Conclusion
The results of the current study demonstrated that oxidative stress and thiol/disulphide homeostasis increased towards disulphide formation due to thiol oxidation in Graves' disease. In addition, a positive correlation of FT3 and FT4 was observed with oxidative stress parameters and impaired thiol/disulphide homeostasis.
Methods
The study included 33 Graves' patients (research group) and 35 healthy subjects (control group).

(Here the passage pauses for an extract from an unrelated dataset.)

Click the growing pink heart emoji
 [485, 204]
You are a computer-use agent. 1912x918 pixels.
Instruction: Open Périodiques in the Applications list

Serum oxidative stress and thiol/disulphide homeostasis (a new and automated spectrophotometric method developed by Erel and Neselioglu) parameters were studied and compared between the groups.
Results
The native and total thiol levels and the native thiol/total thiol ratio were lower in patients with Graves' disease compared to the control group (p < 0.001, p < 0.001, and p = 0.006, respectively). TOS (total antioxidant status), PC (protein carbonyl), OSI (Oxidative stress index), and disulphide/native thiol and disulphide/total thiol ratios were determined to be higher in the Graves' disease group than in the control group (p < 0.001, p = 0.001, p = 0.001, p = 0.004, and p = 0.006, respectively). In the Graves' disease group, the free triiodothyronine (FT3) and free thyroxine (FT4) levels were significantly positively correlated with impaired thiol/disulphide homeostasis and oxidative stress parameters (p < 0.05).